* **Exercise requirements**:
Exactly as they appear, copy the lines from the start of the entries below to the line containing "Kütahya (19, 1942)", both ends included.

* **Supplied records**:
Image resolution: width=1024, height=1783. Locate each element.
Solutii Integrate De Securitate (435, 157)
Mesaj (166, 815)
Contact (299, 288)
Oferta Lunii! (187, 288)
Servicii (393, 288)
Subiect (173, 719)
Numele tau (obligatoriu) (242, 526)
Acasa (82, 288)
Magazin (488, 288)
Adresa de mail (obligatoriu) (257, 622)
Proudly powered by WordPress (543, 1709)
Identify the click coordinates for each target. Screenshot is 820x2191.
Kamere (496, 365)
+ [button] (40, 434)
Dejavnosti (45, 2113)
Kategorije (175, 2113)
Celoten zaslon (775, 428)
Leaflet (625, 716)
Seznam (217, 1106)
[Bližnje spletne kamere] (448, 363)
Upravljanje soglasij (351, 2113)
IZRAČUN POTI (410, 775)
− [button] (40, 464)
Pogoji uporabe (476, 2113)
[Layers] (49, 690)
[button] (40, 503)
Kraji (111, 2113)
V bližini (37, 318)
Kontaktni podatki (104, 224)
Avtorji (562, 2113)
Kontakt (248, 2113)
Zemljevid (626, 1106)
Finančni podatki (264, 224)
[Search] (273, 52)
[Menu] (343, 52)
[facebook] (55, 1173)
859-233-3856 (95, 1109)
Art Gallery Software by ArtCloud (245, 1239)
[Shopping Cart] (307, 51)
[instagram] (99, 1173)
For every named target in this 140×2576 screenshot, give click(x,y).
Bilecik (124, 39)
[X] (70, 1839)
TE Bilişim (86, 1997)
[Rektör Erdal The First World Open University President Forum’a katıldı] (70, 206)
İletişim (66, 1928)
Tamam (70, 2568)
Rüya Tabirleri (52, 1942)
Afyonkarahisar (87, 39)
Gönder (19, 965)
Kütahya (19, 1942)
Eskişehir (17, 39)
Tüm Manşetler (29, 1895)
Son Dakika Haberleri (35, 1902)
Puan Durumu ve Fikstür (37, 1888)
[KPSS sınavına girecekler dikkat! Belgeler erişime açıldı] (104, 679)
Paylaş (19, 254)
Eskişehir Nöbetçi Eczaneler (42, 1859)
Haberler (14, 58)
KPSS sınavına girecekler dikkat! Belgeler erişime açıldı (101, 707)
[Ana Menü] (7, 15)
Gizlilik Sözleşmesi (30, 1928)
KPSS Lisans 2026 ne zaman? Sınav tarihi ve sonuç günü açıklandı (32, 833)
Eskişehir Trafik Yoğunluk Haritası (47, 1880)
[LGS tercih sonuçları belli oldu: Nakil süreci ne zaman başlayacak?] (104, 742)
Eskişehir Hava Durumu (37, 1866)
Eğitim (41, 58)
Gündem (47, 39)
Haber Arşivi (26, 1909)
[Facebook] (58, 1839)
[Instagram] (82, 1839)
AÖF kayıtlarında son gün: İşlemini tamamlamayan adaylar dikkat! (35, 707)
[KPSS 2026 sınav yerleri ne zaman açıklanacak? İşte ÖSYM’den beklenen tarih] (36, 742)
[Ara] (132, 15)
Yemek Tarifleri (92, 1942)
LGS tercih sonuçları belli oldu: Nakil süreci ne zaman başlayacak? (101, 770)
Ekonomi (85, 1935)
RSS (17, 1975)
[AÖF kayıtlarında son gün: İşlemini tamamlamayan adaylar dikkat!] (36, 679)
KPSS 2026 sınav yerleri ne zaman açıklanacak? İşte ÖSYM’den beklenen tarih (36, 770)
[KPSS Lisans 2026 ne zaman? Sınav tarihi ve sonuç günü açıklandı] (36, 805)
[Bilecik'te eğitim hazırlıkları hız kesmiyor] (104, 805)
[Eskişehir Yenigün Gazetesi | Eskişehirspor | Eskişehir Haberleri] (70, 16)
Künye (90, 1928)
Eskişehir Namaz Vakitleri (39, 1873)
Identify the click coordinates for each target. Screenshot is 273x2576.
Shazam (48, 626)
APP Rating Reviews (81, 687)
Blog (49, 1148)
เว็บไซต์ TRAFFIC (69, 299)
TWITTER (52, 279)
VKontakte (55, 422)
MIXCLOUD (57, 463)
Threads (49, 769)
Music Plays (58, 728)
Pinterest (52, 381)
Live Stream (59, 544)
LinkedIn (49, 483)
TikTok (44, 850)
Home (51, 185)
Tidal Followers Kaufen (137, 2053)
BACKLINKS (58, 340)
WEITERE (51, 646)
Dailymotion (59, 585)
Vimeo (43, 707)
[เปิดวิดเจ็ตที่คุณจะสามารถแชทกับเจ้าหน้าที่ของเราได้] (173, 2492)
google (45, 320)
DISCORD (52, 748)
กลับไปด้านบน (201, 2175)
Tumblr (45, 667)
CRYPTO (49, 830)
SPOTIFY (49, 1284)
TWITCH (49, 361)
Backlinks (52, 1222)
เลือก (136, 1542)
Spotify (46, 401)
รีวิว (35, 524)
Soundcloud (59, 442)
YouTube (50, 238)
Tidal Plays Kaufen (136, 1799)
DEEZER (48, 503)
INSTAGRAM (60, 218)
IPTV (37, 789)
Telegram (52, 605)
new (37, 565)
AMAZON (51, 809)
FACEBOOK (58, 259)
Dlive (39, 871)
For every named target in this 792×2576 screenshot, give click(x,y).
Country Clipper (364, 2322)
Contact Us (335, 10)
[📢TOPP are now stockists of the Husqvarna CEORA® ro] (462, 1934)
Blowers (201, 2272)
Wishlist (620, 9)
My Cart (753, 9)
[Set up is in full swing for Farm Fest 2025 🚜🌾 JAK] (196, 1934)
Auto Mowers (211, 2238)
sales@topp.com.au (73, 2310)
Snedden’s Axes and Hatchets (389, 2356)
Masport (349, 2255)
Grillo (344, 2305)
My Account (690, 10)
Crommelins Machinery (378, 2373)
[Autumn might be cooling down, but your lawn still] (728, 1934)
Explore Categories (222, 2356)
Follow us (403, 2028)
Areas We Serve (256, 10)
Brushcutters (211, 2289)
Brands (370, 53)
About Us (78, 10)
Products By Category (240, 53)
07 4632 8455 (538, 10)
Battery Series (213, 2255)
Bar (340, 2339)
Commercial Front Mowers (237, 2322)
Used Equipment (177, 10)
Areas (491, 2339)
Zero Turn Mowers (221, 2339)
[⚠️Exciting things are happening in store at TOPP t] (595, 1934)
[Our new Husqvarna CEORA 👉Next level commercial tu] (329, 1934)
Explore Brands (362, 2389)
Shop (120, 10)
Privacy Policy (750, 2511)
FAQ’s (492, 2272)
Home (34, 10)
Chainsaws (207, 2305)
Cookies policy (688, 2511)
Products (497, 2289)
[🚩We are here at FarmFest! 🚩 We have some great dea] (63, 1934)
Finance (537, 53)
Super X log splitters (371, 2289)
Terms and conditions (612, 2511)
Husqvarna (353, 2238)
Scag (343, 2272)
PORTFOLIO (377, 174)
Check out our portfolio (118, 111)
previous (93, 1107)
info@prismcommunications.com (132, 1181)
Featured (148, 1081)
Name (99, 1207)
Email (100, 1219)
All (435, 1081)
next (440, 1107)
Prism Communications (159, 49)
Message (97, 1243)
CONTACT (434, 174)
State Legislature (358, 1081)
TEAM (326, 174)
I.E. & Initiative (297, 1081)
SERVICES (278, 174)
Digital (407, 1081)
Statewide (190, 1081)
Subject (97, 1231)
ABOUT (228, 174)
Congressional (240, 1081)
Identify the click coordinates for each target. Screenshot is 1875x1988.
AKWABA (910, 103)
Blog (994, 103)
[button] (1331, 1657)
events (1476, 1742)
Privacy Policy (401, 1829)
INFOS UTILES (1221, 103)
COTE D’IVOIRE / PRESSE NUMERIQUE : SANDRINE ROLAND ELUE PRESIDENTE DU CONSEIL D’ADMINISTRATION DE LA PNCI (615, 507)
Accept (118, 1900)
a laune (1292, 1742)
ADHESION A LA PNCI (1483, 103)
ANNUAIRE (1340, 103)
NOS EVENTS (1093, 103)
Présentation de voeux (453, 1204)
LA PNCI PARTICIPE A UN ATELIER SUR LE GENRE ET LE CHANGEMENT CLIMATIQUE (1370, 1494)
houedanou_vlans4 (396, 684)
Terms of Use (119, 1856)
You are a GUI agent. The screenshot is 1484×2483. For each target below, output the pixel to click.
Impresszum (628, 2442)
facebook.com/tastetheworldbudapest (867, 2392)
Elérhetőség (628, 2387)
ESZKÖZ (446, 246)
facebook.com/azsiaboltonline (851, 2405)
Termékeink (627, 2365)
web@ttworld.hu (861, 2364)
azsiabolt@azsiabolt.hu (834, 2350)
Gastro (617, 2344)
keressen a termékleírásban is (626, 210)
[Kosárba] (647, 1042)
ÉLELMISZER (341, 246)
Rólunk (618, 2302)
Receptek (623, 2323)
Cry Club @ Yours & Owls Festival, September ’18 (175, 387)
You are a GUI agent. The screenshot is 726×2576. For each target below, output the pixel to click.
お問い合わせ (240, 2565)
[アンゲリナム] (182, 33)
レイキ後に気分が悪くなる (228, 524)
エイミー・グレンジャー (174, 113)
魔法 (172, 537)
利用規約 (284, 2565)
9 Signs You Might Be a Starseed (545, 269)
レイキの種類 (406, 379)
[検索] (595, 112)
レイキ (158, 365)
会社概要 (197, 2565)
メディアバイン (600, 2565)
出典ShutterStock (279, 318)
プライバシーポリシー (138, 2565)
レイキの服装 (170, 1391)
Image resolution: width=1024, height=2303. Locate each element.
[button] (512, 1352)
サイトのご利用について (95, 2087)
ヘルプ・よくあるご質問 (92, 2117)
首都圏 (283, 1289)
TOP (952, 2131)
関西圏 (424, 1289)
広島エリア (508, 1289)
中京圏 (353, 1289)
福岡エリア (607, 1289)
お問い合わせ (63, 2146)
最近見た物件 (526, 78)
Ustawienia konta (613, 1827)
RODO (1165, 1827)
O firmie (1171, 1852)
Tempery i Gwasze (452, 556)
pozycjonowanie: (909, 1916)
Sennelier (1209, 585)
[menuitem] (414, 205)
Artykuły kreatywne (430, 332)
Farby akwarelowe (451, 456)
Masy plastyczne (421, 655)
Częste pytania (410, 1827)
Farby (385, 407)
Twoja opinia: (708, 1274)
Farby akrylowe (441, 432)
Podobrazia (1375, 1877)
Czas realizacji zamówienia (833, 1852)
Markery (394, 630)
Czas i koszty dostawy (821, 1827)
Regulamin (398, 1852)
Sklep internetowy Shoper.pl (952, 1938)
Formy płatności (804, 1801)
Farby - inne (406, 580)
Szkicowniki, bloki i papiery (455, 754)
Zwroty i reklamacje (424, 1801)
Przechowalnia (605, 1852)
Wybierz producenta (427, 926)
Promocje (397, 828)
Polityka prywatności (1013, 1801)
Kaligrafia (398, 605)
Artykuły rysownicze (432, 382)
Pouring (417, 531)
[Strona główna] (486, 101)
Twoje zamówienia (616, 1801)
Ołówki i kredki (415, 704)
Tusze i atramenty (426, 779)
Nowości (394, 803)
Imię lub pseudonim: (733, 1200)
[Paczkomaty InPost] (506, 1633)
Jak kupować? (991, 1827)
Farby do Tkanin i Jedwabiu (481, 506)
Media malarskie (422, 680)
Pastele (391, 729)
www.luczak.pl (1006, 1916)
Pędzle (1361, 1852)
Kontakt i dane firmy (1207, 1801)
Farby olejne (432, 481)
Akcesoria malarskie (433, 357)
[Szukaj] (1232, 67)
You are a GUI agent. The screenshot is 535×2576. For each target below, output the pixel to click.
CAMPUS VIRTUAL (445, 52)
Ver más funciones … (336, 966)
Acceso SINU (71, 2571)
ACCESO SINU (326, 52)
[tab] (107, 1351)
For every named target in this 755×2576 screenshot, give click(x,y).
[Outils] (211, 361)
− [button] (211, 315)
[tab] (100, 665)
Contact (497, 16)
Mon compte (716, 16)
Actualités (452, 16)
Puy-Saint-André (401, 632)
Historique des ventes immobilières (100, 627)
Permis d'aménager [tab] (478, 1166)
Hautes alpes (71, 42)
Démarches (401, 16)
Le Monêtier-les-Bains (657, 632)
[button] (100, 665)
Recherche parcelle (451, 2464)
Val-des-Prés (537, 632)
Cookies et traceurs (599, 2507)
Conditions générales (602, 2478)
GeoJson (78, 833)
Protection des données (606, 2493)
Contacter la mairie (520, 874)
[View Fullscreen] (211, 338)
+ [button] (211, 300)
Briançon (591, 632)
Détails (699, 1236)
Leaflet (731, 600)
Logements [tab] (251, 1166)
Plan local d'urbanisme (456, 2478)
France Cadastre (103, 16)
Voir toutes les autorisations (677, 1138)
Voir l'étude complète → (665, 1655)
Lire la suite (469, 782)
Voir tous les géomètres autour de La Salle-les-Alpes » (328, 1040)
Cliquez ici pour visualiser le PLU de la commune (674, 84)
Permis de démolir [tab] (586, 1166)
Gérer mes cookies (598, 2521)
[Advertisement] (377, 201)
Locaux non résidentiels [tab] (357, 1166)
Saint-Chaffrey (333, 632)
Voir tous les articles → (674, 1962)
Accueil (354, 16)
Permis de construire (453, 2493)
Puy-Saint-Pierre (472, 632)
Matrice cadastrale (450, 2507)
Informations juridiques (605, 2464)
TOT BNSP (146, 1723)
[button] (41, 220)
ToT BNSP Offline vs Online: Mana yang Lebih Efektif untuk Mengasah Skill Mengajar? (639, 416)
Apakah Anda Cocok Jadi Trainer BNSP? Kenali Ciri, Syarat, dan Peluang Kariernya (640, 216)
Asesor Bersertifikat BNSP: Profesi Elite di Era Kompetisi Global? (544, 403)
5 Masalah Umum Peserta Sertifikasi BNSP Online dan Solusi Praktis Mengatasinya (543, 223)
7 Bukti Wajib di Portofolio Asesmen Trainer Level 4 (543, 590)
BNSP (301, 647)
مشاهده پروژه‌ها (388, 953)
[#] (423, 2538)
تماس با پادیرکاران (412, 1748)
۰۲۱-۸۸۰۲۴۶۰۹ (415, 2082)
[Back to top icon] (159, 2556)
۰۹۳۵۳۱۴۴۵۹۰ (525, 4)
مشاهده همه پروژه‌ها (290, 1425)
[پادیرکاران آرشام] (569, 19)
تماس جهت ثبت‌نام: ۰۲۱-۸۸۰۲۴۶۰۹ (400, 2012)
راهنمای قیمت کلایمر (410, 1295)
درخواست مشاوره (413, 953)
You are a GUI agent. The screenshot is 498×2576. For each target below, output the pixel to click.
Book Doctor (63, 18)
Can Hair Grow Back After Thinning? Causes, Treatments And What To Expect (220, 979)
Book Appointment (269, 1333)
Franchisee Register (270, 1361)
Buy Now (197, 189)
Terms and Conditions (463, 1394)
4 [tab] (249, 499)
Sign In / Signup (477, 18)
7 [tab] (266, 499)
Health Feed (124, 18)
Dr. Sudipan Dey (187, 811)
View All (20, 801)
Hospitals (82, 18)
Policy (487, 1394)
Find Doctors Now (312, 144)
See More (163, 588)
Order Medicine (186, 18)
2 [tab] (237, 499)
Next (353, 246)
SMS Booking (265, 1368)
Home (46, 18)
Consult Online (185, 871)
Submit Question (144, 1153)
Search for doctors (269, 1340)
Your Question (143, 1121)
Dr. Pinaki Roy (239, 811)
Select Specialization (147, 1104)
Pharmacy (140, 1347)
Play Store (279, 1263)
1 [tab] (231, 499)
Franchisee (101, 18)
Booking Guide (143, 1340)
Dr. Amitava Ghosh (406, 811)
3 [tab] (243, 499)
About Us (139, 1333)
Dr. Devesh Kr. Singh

* **Task response**:
Image resolution: width=1024, height=1783. Locate each element.
Solutii Integrate De Securitate (435, 157)
Mesaj (166, 815)
Contact (299, 288)
Oferta Lunii! (187, 288)
Servicii (393, 288)
Subiect (173, 719)
Numele tau (obligatoriu) (242, 526)
Acasa (82, 288)
Magazin (488, 288)
Adresa de mail (obligatoriu) (257, 622)
Proudly powered by WordPress (543, 1709)
Identify the click coordinates for each target. Screenshot is 820x2191.
Kamere (496, 365)
+ [button] (40, 434)
Dejavnosti (45, 2113)
Kategorije (175, 2113)
Celoten zaslon (775, 428)
Leaflet (625, 716)
Seznam (217, 1106)
[Bližnje spletne kamere] (448, 363)
Upravljanje soglasij (351, 2113)
IZRAČUN POTI (410, 775)
− [button] (40, 464)
Pogoji uporabe (476, 2113)
[Layers] (49, 690)
[button] (40, 503)
Kraji (111, 2113)
V bližini (37, 318)
Kontaktni podatki (104, 224)
Avtorji (562, 2113)
Kontakt (248, 2113)
Zemljevid (626, 1106)
Finančni podatki (264, 224)
[Search] (273, 52)
[Menu] (343, 52)
[facebook] (55, 1173)
859-233-3856 (95, 1109)
Art Gallery Software by ArtCloud (245, 1239)
[Shopping Cart] (307, 51)
[instagram] (99, 1173)
For every named target in this 140×2576 screenshot, give click(x,y).
Bilecik (124, 39)
[X] (70, 1839)
TE Bilişim (86, 1997)
[Rektör Erdal The First World Open University President Forum’a katıldı] (70, 206)
İletişim (66, 1928)
Tamam (70, 2568)
Rüya Tabirleri (52, 1942)
Afyonkarahisar (87, 39)
Gönder (19, 965)
Kütahya (19, 1942)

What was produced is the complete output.